No, I don't like this.
No, the jokes are over
now. This is sad. Prestry was
confused at first because the Japanese
Americans, who he saw as, remember, inhuman
savages themselves, refused
to hurt the dogs, their friends.
Yeah, I'm also confused
at this point. It was only after threatening
them with charges of insubordination
in prison. Tres. Charging the dogs?
You're being sent
to the dog brig. The
people.
It was only after he threatened them with prison time that the soldiers acquiesced to beating the dogs.
But even after doing that and letting the dogs off the chains to attack them, the dogs still didn't do it.
The dogs were as confused as the people were.
Why were their horse meat homies hitting them now?
And remember, these are domesticated dogs.
These are family animals.
If you hit your dog at home, it's not going to attack you.
it's probably going to be very confused and scared.
This is making me so sad.
The dogs just don't see these people as enemies
because they're not.
If anything, at this point,
I wish I could say the dogs all turn and mauled the Swiss guy to death,
but that's that what happened.
You're doing everything you can to get these dogs
to hate Japanese people
and the dogs just refuse everything.
Like, they literally are the most noble creatures
in this entire story.
Instead, at the end,
it's just you've just trained a bunch of dogs
who really hate the Swiss Confederacy for some reason?
And rightly so.
Yeah.
That being said, and this is weird, but the soldiers who are now being forced to abuse dogs that they liked
generally had good things to say about their time on ship island when they were away from the nightmare factory next door.

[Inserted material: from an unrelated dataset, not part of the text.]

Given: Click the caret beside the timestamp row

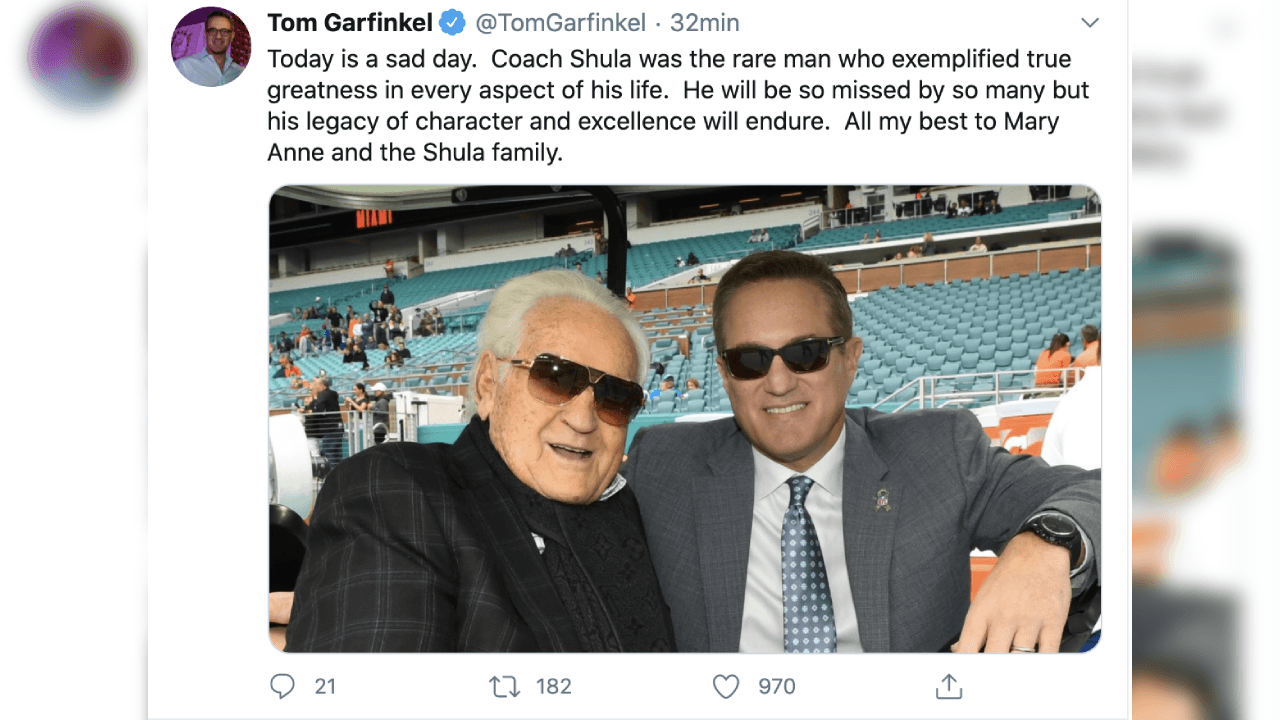Looking at the screenshot, I should [x=1089, y=22].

To understand this, you have to understand a little bit of the mind of the soldier.
Being a soldier sucks, to make a long story short, long days of sitting around doing nothing, doing manual labor, training, and in general, just looking forward to when you didn't have to work anymore.

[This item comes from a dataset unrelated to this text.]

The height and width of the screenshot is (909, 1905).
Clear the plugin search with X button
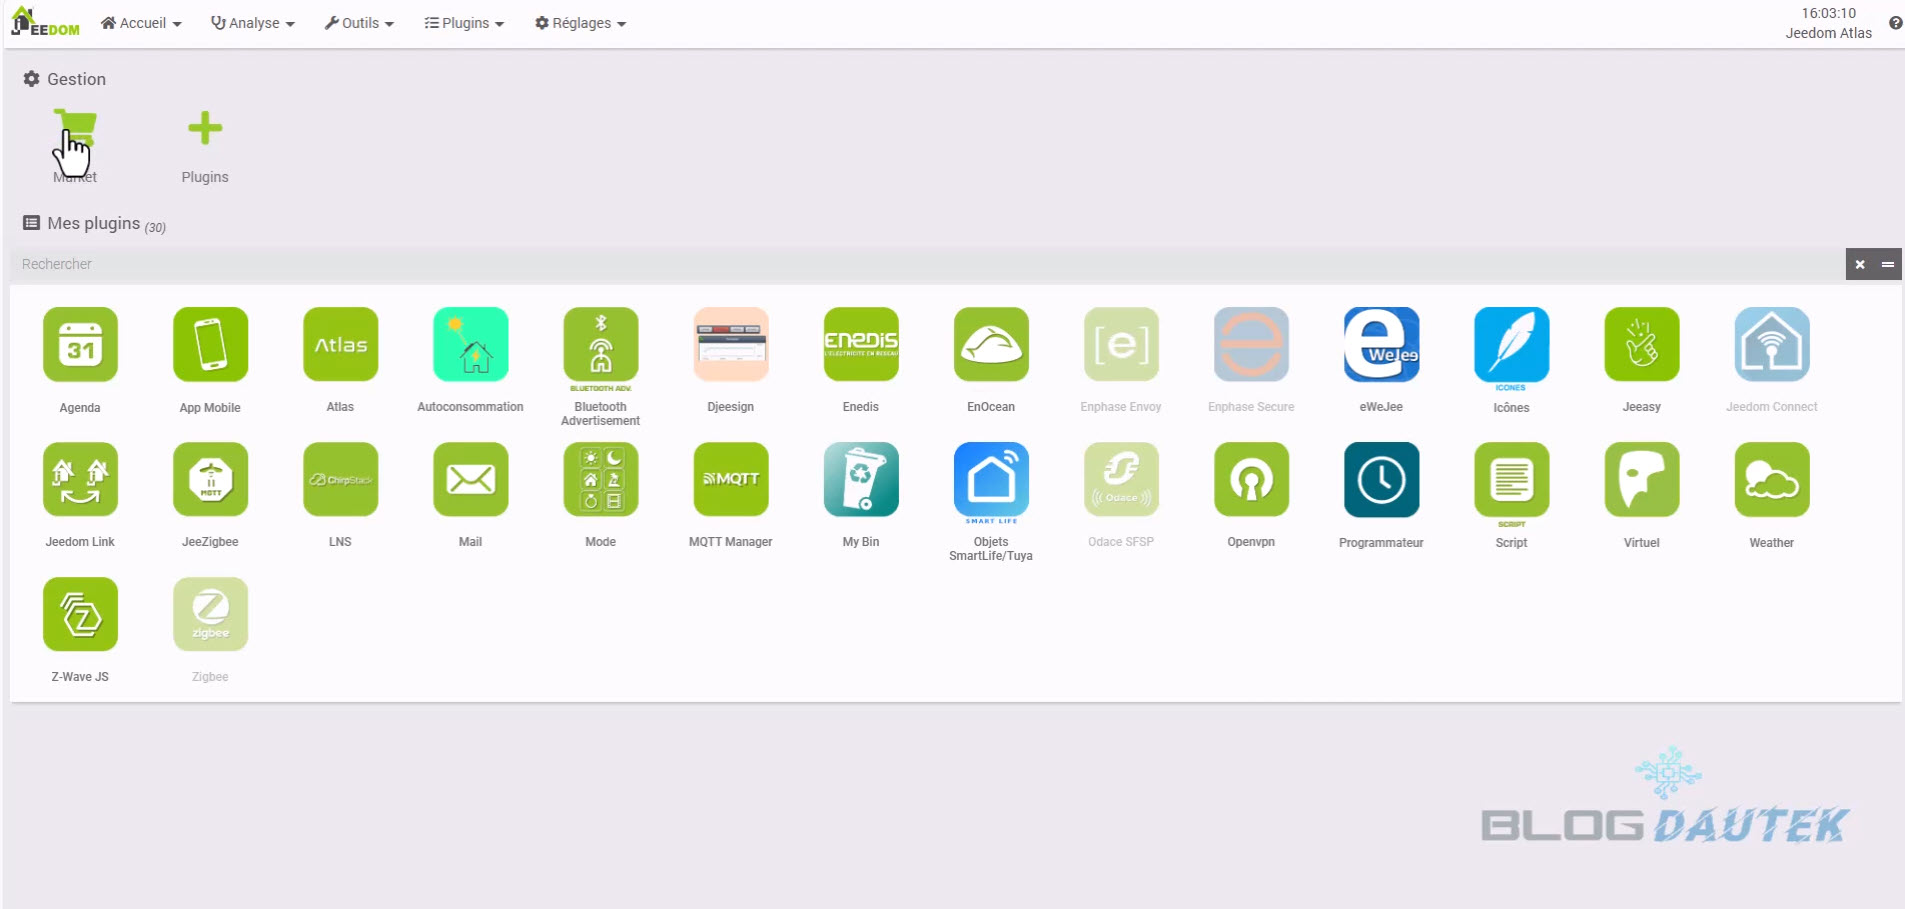1860,264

And that's when you separate this from what these guys have to.
have to do every day, right?
Long days of being bitten by dogs and being called racial slurs by a Swiss madman.
More than that, though, soldiers will do incredibly stupid shit, including more work than actually
needs to be done to get out of work, right?
It should come as no surprise here when I say the soldiers like this job because they only
had to work four hours a day.
They had every weekend off and spent their time drinking beer on the beach and going fishing.
They got tickets to football games in Mississippi, which led to multiple race its incidents
because this is America, they're Japanese,
and they're in the South in the 1940s.
For example, one time while out fishing for shrimp for Christmas dinner,
someone alerted the Coast Guard that there were Japanese spies in the area.
I mean, like, these guys literally got free beer all the time as well.
Like, I can't think of another way to make soldiers happy,
and I do have an example of this.
When I went through basic training,
we had to sit through a presentation given to us
by something called the Aberdeen Proving Grounds.
Now, the Everding Proving Grounds is where they test stuff,
either on you, with you, vehicles, uniforms,
secret third things you will probably have nightmares about,
you know, that kind of thing.
Just because we're past the days of Cat Island
doesn't mean we still don't test things on soldiers.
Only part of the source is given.